The relevant code is attached here, fitt() defines all the options for fit V1 & S1 are input parameters, X1 Y1 is dimensions of the images.
parfor i = 1:X1
[ft1, opts1] = fitt();
for j = 1:Y1
[result1, gof1] = fit(V1(:,i,j),S1(:,i,j),ft1,opts1);
A1(i,j)=result1.C3;
A2(i,j)=result1.C1;
A3(i,j)=result1.C2;
end
end
I am using Matlab version R2012a on Windows Vista OS.
Thanks
Antworten (1)
Sean de Wolski
am 16 Aug. 2013
1 Stimme
A few questions and thoughts:
- What are you actually fitting and how big are your images?
- Also, have you tried LSQCURVEFIT in the Optimization Toolbox? I think you might see a speedup with it.

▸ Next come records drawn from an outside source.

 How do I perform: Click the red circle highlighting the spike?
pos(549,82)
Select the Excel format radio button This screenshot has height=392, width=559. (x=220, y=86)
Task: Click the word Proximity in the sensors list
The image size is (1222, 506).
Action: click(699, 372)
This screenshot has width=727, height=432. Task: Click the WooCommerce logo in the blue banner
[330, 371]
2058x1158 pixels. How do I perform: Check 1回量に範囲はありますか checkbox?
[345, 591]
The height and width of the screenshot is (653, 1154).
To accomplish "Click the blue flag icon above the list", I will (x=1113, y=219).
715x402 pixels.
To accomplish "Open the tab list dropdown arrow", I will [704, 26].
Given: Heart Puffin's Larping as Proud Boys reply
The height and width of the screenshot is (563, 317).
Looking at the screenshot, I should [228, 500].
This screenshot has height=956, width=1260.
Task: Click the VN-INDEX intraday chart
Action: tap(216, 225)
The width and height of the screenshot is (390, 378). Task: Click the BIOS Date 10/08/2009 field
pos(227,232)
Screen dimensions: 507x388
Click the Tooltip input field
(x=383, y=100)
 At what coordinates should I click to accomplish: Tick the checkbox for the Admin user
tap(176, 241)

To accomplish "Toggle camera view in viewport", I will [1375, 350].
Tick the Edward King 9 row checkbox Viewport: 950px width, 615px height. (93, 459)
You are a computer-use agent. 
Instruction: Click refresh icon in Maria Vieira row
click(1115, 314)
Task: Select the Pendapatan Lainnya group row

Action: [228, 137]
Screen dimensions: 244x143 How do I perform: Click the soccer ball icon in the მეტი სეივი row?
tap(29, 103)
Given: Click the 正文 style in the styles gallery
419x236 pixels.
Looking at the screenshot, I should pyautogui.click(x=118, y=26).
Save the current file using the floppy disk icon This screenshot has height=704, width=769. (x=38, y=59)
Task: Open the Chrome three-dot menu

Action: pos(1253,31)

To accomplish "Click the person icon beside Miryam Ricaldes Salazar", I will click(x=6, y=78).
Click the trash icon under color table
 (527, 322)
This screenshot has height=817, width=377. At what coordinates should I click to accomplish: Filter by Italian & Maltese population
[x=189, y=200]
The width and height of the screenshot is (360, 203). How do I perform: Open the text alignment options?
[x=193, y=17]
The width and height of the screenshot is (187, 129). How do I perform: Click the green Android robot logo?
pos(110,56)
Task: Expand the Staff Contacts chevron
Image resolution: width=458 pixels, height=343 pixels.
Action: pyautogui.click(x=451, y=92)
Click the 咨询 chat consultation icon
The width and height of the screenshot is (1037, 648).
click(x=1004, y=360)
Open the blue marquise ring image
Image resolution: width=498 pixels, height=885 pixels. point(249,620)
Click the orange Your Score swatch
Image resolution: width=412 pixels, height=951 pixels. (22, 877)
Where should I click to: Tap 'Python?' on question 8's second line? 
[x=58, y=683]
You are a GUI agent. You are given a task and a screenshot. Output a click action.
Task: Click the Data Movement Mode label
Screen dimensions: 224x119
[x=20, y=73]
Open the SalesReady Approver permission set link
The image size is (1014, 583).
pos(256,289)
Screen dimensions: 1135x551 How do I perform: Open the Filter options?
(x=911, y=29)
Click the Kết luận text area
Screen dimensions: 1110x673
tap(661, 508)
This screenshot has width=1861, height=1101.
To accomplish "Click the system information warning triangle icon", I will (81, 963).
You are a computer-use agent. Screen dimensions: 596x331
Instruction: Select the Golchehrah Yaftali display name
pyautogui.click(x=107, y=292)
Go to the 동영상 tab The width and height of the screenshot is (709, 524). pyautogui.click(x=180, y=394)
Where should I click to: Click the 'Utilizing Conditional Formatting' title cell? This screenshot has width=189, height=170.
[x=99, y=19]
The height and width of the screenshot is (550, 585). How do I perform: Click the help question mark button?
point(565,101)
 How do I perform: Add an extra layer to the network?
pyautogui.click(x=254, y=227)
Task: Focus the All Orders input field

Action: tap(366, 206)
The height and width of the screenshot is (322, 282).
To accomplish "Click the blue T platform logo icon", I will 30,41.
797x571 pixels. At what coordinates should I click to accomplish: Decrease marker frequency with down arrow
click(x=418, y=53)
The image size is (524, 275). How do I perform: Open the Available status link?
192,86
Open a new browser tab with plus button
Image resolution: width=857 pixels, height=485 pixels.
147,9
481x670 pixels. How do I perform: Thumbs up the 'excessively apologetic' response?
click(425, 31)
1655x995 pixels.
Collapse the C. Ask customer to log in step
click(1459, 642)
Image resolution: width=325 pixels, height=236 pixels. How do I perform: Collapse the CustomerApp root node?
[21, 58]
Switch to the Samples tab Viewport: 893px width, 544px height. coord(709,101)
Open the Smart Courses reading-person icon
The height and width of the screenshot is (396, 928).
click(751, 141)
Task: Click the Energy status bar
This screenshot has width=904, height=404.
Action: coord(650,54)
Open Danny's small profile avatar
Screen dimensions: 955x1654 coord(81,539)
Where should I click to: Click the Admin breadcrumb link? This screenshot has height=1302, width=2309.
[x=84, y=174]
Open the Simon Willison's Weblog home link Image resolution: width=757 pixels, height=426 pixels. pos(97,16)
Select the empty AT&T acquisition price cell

- Another thing to consider is how much variation do you expect in the coefficients of adjacent or near adjacent pixels? If the variation is not expected to be much, use the results from the previous iteration as your initial guess in the next iteration. This will hopefully give the optimizer a good starting point so that it can converge with fewer iterations.
- Do you really need to do this at each pixel? Downsampling by a factor of two in each dimension will get you a 4x speedup pretty effortlessly.
8 Kommentare
Pooja C
am 19 Aug. 2013
Sean de Wolski
am 19 Aug. 2013
I haven't timed it but expect it to be faster as it is just a solver, it does not compute other things as well.
Pooja C
am 23 Aug. 2013
Sean de Wolski
am 23 Aug. 2013
Hi Pooja,
Glad to hear lsqcurvefit sped it up. You are certainly right that PARFOR requires independent iterations. However, there are approaches you could take to get around this. Perhaps a parfor loop with a regular for loop nested inside of it. You could also do a coarse search, say look at every 3rd or 4th pixel in each dimension. Save these results, and then use that as a starting point for all of the neighbor pixels in a second round of parfor. This would alleviate the dependency between iterations.
It might help further to use LSQCURVEFIT with a user-supplied Jacobian calculation, if this is not being done already,
options=optimoptions(@lsqcurvefit,'Jacobian','on')
It sounds like this could cut down on the number of exp() operations by at least a few factors, and might also accelerate convergence.
Pooja C
am 27 Aug. 2013
Hi Matt J, The Jacobian showed little improvement in time reduction.
It's more than just turning Jacobian on. There is code optimization to be done. You have to recycle the exponential expressions used in the objective function calculation when computing the Jacobian.